Tag: 200-300

The author of 《Intramolecular Cyclization of Vinyldiazoacetates as a Versatile Route to Substituted Pyrazoles》 were Drikermann, Denis; Kerndl, Valerie; Goerls, Helmar; Vilotijevic, Ivan. And the article was published in Synlett in . Category: pyrazoles-derivatives The author mentioned the following in the article:

Vinyldiazo compounds undergo a thermal electrocyclization to form pyrazoles in yields of up to 95%. The reactions are operationally simple, use readily available starting materials, require no intervention of a catalyst, and enable the synthesis of mono-, di- and tri-substituted pyrazoles. With the ability to produce highly substituted pyrazoles and the flexibility in installing various types of substituents, this method constitutes a new entry to this valuable heterocyclic scaffold and may be of interest to all branches of the chem. industry. In addition to this study using Methyl 3-(p-tolyl)-1H-pyrazole-5-carboxylate, there are many other studies that have used Methyl 3-(p-tolyl)-1H-pyrazole-5-carboxylate(cas: 192701-73-8Category: pyrazoles-derivatives) was used in this study.

Methyl 3-(p-tolyl)-1H-pyrazole-5-carboxylate(cas: 192701-73-8) belongs to pyrazoles. Pyrazoles are commonly used scaffold molecules in drug discovery projects.

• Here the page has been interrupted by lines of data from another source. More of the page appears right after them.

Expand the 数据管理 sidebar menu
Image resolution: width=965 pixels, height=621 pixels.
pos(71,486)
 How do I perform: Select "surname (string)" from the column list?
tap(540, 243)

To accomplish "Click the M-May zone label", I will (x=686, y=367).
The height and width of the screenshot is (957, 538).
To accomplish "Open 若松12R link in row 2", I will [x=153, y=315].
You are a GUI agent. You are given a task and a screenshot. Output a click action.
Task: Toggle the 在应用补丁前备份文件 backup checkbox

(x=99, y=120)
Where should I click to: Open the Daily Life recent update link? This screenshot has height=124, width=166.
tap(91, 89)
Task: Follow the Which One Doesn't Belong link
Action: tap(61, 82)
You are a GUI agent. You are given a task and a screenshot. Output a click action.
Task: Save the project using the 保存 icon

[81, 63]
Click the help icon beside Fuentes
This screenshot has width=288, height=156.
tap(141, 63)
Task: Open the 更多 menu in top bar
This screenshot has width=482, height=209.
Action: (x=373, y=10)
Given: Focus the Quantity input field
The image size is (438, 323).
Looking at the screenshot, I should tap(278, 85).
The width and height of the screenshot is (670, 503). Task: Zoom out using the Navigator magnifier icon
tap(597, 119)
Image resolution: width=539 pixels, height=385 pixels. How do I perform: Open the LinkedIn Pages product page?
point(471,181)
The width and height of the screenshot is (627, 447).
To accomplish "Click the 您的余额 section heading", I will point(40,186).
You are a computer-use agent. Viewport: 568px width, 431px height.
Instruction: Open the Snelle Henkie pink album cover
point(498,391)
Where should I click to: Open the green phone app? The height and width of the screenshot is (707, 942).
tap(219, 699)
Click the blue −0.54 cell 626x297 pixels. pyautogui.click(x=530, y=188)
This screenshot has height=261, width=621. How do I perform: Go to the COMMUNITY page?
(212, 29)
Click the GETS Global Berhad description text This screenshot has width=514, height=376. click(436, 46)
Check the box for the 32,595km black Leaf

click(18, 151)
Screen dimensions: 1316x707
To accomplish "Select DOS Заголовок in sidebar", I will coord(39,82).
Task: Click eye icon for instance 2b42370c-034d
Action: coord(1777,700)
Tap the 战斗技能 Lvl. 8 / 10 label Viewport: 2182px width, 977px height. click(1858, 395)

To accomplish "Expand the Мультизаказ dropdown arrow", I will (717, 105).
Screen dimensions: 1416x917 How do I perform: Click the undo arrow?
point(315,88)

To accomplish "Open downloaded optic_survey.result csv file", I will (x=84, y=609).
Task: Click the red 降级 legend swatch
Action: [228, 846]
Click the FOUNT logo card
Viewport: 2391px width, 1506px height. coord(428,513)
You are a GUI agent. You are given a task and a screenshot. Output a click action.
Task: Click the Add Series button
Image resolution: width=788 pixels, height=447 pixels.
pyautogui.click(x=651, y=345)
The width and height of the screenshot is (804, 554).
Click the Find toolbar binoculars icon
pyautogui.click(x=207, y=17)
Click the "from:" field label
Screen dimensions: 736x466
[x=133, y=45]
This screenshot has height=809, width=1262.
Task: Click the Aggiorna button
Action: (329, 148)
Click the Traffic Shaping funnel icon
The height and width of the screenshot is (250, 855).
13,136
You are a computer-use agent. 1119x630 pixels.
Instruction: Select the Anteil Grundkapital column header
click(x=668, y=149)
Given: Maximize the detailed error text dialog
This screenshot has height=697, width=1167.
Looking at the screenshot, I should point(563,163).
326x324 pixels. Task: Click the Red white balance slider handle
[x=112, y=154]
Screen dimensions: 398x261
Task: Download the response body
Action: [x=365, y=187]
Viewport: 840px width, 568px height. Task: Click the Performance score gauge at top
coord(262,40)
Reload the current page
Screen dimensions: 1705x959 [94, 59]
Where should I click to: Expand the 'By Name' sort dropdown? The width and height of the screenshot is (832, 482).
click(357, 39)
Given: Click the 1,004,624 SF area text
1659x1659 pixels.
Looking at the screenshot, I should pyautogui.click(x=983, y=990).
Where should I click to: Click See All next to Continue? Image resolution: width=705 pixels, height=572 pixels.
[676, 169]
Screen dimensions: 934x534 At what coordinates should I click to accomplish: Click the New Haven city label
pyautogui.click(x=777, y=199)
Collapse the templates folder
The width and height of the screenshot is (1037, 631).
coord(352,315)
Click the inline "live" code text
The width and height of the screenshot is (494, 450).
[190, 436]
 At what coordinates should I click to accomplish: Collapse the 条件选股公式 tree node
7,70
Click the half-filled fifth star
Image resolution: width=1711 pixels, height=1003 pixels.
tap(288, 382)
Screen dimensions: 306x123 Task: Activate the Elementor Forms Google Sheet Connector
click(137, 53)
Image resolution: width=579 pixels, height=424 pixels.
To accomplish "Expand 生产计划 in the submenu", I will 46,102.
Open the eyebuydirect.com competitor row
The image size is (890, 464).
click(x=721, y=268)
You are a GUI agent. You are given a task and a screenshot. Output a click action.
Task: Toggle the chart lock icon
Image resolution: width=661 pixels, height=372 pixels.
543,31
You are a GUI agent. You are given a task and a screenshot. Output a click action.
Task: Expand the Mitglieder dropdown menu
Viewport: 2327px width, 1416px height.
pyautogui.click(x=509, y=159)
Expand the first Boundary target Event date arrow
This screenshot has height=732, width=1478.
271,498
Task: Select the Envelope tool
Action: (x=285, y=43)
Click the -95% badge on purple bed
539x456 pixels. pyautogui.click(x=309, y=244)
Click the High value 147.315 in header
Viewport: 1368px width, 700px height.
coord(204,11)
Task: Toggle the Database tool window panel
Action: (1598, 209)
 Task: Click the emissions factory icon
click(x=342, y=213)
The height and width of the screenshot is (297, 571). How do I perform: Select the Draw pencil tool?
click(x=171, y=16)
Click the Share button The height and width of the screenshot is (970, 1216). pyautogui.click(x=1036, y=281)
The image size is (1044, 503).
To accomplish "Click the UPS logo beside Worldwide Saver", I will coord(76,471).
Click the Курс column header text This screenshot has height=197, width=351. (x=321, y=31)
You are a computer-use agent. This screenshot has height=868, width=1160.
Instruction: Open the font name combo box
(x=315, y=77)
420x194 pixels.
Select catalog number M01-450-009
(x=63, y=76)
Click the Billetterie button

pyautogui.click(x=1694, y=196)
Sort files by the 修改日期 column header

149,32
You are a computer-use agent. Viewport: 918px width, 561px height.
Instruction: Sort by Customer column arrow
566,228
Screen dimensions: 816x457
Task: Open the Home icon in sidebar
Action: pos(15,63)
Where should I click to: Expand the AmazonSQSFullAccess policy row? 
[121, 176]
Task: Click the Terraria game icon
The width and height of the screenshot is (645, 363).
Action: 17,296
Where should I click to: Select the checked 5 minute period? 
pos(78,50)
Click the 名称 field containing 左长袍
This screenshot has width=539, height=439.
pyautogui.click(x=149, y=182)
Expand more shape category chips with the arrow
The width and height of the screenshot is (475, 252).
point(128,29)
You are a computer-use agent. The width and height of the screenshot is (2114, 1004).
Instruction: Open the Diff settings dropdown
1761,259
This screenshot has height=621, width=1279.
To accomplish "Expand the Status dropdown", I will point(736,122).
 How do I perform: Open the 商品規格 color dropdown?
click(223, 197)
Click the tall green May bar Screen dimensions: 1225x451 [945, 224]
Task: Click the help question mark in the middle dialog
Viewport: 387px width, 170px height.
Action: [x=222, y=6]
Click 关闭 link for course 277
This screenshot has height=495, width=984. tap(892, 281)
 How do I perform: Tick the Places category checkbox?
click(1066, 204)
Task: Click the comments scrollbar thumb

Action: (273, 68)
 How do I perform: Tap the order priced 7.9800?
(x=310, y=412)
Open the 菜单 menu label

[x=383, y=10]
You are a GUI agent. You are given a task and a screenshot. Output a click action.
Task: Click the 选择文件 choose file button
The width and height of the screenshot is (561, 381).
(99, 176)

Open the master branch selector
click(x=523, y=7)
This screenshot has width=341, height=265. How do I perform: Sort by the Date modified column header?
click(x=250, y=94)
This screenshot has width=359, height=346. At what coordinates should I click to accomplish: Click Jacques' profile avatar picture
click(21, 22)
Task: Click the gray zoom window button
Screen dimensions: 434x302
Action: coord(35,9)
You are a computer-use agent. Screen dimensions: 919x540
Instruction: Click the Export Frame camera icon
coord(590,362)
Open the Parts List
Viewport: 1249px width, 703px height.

The use of pyrazole derivatives is based on their analgesic, monoamine oxidase inhibitory, anti-inflammatory, antipyretic, neuroleptic, anticonvulsant, antiarrhythmic, sedative, muscle relaxant, antidiabetic and antibacterial activities. Category: pyrazoles-derivatives

Referemce:
Pyrazole – Wikipedia,
Pyrazoles – an overview | ScienceDirect Topics

Recommanded Product: 1-Methyl-5-(4,4,5,5-tetramethyl-1,3,2-dioxaborolan-2-yl)-1H-pyrazoleIn 2017 ,《Stereoselective Photoredox-Catalyzed Chlorotrifluoromethylation of Alkynes: Synthesis of Tetrasubstituted Alkenes》 was published in Organic Letters. The article was written by Han, Hong Sik; Lee, Young Jin; Jung, Young-Sik; Han, Soo Bong. The article contains the following contents:

In the presence of fac-Ir(ppy)3 and Li2CO3 in acetone, trifluoromethanesulfonyl chloride added regioselectively and diastereoselectively to aryl alkynes such as 4-MeCONHC6H4CCMe under blue LED light to yield tetrasubstituted aryl trifluoromethyl alkenes such as I (R = Cl) in 34-85% yields and in all but one case as single diastereomers. I (R = Cl) underwent Suzuki coupling with aryl boronic acids or pinacolboronates to yield tetrasubstituted alkenes I (R = 4-EtOC6H4, 1-methyl-5-pyrazolyl, 3-furanyl, 2-benzothienyl) in 71-90% yields. The structure of a (tosylaminophenyl)chlorotrifluorobutene was determined by X-ray crystallog. The experimental part of the paper was very detailed, including the reaction process of 1-Methyl-5-(4,4,5,5-tetramethyl-1,3,2-dioxaborolan-2-yl)-1H-pyrazole(cas: 847818-74-0Recommanded Product: 1-Methyl-5-(4,4,5,5-tetramethyl-1,3,2-dioxaborolan-2-yl)-1H-pyrazole)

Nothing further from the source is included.